- [Enunciado 1] Segundo o texto sobre o cristianismo primitivo, quantos evangelhos gnósticos foram desenterrados em 1945?
- [Enunciado 2] Prossiga o texto sobre o cristianismo primitivo a partir da sua última frase.

- [Excerto]
Para conhecermos a verdadeira natureza do cristianismo primitivo é necessário sair das escrituras oficiais e recorrer a outros antigos documentos cristãos. Entre eles, o mais importante e revelador é o conjunto de 52 evangelhos gnósticos desenterrados em 1945. Esses ficaram enterrados por quase 1600 anos e são anteriores aos evangelhos do Novo Testamento. O que de mais importante encontrado nesses evangelhos, é o que fez com que Jesus fosse morto, ou seja, o acesso à divindade não depende de uma hierarquia religiosa encabeçada por um alto rabino, bispo ou papa. Esse contacto divino é possível directamente através do conhecimento divino.
Nesses documentos fica claro também que Maria Madalena foi uma das figuras mais importantes para o movimento cristão primitivo. Isso talvez seja o que mais incomodou a igreja ortodoxa hierárquica, o fato de Jesus colocar em posição de igualdade as mulheres.
Esses primeiros cristãos e cristãs ameaçavam o poder crescente dos patriarcas da igreja e constituíam um grande desafio à forma como as famílias patriarcais estavam estruturadas: dominadas pelos homens. O que defendiam ameaçava a autoridade do homem sobre a mulher como fruto de ordenamento divino. O cristianismo primitivo era visto como uma ameaça pelas autoridades hebraicas e romanas e não apenas porque esses cristãos se recusavam a adorar o imperador e prestar lealdade ao Estado, mas principalmente porque eles questionavam s tradições das famílias vigentes, considerando as mulheres como pessoas com seus próprios direitos.

[Linhas sobre a localização dos alvos]
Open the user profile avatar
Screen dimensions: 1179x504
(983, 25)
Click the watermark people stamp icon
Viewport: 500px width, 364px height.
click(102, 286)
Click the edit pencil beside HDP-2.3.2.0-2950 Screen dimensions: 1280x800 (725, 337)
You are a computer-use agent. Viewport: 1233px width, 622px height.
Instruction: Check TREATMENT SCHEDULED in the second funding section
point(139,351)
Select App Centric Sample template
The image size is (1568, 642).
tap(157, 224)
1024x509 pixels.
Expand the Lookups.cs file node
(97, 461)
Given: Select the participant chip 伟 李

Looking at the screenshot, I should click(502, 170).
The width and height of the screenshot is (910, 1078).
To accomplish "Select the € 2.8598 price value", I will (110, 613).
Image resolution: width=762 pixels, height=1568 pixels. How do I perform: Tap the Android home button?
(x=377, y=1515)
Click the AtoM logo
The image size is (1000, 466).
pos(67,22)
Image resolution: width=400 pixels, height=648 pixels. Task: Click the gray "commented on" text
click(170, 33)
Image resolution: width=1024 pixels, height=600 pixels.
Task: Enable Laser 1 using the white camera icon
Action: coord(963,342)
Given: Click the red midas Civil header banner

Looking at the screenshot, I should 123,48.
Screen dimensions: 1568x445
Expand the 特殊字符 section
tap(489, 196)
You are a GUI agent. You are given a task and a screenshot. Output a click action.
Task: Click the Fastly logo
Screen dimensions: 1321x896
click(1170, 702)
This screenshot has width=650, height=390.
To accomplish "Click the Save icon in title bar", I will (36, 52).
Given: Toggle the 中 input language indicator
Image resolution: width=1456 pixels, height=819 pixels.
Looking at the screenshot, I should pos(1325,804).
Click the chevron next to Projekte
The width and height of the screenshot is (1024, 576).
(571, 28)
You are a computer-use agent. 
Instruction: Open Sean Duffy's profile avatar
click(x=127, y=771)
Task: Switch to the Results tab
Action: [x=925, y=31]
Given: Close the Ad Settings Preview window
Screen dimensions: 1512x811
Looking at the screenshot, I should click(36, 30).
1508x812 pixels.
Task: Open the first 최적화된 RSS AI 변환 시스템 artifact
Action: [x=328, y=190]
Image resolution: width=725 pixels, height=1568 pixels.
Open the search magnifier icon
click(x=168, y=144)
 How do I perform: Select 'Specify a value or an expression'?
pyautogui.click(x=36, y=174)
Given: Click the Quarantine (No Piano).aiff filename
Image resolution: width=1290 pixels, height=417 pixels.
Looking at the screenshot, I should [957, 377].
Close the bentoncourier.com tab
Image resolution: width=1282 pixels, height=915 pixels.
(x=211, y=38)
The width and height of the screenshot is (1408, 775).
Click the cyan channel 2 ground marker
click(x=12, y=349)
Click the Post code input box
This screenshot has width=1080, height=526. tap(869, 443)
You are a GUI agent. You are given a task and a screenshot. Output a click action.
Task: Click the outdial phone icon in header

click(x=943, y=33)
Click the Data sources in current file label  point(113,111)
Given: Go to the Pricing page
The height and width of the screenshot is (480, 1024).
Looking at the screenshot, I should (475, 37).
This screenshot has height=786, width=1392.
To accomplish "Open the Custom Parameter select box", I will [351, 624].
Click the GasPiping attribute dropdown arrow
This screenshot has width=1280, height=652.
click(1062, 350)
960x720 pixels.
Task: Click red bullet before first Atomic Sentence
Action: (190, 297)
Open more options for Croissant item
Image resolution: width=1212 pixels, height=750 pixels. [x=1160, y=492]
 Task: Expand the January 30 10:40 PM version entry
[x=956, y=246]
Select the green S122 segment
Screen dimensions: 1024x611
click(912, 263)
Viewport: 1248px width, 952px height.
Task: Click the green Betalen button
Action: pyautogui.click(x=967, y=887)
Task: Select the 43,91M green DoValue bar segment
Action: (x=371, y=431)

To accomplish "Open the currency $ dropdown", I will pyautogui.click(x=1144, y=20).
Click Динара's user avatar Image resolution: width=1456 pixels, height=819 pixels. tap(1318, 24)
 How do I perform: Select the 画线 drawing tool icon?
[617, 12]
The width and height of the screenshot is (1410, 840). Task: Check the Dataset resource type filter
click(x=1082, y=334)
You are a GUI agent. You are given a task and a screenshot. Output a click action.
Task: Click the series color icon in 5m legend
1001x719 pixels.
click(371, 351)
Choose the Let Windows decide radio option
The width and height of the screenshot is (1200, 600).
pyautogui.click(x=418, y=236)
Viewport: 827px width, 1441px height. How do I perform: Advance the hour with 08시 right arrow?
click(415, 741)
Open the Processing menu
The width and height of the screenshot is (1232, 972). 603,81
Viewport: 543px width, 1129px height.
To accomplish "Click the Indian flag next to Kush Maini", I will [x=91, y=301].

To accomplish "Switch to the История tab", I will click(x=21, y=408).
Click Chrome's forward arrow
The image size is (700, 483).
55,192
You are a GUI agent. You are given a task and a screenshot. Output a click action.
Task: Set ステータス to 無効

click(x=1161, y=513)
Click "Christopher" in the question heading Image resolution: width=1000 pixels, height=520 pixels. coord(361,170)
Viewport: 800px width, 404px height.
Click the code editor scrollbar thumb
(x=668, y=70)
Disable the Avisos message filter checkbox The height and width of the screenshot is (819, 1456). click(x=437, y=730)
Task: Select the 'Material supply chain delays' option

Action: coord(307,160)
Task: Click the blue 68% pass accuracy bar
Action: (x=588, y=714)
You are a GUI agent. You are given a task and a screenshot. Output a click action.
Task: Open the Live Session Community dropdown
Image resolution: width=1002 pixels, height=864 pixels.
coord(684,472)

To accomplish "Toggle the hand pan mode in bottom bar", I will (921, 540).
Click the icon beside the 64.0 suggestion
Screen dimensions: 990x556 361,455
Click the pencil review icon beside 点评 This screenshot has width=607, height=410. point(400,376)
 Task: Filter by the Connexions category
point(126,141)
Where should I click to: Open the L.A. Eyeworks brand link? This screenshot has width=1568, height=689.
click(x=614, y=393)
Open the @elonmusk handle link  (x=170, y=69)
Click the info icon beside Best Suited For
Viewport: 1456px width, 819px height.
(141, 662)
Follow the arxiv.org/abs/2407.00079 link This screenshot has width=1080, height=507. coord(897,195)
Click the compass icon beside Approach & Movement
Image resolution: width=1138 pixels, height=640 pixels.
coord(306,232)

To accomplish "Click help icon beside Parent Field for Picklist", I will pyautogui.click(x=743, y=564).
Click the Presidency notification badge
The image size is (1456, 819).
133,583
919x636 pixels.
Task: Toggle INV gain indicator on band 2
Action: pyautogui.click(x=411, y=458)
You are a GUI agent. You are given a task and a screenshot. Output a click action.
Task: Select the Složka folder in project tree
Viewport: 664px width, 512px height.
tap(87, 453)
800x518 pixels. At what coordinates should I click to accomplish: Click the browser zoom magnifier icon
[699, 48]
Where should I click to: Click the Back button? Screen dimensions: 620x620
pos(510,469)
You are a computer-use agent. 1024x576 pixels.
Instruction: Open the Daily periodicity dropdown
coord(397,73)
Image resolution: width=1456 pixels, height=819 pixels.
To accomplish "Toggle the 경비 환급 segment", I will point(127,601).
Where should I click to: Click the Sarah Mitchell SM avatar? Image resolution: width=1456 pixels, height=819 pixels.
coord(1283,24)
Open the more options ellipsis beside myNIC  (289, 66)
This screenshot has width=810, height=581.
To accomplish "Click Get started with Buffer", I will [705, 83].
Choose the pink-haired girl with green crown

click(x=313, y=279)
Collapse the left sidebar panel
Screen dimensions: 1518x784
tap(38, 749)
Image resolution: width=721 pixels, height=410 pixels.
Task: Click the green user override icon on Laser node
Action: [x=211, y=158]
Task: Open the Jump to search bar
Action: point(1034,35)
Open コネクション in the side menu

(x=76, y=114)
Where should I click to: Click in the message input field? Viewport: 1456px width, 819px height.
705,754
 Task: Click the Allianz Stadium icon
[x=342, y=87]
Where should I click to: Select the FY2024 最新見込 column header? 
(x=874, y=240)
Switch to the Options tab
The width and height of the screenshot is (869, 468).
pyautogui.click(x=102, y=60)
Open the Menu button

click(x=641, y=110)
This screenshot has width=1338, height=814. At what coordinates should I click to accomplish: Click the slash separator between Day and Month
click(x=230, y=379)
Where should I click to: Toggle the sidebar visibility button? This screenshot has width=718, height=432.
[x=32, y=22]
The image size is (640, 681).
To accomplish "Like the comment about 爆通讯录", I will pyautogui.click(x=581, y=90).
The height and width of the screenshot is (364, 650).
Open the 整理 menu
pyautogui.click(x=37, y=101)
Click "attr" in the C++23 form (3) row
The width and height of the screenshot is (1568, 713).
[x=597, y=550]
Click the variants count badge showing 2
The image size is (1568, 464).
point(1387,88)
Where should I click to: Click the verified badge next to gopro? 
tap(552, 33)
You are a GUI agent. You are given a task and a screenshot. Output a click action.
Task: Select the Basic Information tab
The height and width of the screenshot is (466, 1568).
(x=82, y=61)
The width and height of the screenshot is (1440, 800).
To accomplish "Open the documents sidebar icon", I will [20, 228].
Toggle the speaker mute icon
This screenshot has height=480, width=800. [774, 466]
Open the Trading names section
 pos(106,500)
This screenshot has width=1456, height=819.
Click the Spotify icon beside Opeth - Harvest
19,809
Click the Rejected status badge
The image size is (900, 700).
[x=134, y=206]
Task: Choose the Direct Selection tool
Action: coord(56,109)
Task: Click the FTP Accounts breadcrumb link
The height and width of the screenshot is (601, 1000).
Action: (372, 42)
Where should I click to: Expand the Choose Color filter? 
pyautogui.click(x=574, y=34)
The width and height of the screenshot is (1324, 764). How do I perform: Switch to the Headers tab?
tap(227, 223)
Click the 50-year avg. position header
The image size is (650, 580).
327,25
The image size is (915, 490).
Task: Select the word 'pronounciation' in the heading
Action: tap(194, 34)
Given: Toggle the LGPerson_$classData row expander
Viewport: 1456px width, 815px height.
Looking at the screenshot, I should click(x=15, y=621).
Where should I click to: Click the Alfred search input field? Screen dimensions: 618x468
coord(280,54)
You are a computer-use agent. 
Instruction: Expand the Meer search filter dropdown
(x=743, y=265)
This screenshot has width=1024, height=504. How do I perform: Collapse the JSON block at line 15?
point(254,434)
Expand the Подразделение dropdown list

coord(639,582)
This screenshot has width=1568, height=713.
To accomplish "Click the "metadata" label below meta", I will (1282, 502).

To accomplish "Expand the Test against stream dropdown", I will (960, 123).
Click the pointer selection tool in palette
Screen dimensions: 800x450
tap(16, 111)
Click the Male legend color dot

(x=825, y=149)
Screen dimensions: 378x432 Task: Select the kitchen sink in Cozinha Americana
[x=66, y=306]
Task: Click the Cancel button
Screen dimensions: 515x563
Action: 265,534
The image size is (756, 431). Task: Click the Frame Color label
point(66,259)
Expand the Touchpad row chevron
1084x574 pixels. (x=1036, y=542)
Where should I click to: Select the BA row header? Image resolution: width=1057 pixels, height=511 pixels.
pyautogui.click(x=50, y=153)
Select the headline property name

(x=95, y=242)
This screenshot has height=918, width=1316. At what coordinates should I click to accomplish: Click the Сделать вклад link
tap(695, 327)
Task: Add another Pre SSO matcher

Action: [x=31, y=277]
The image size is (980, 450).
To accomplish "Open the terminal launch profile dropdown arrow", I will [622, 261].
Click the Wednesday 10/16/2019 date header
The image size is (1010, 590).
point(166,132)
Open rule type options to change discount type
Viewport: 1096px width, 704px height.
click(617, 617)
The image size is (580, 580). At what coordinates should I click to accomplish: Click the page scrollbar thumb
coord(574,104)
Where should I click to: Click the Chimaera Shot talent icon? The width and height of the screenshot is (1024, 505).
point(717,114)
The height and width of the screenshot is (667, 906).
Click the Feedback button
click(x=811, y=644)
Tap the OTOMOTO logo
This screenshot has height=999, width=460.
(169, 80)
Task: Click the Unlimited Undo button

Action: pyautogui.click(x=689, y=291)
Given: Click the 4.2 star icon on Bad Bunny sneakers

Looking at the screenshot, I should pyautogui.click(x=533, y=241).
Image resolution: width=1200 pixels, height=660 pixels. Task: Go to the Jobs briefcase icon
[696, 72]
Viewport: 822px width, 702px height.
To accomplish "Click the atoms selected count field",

- [Resposta do exercício 1] Foram desenterrados 52 evangelhos gnósticos.

- [Resposta do exercício 2]
Como antes e a maioria das que vieram depois, o cristianismo tornou-se uma religião androcrática. E o evangelho do amor do cristianismo original desandou terrivelmente. O Império Romano foi substituído pelo Sagrado Império Romano.”
Já no ano 200 d. C o cristianismo estava se tornando exactamente o tipo de sistema hierárquico e calcado na violência que Jesus tanto se rebelou contra. E depois da conversão do Imperador Constantino, o cristianismo se tornou um braço oficial, ou servo, do Estado.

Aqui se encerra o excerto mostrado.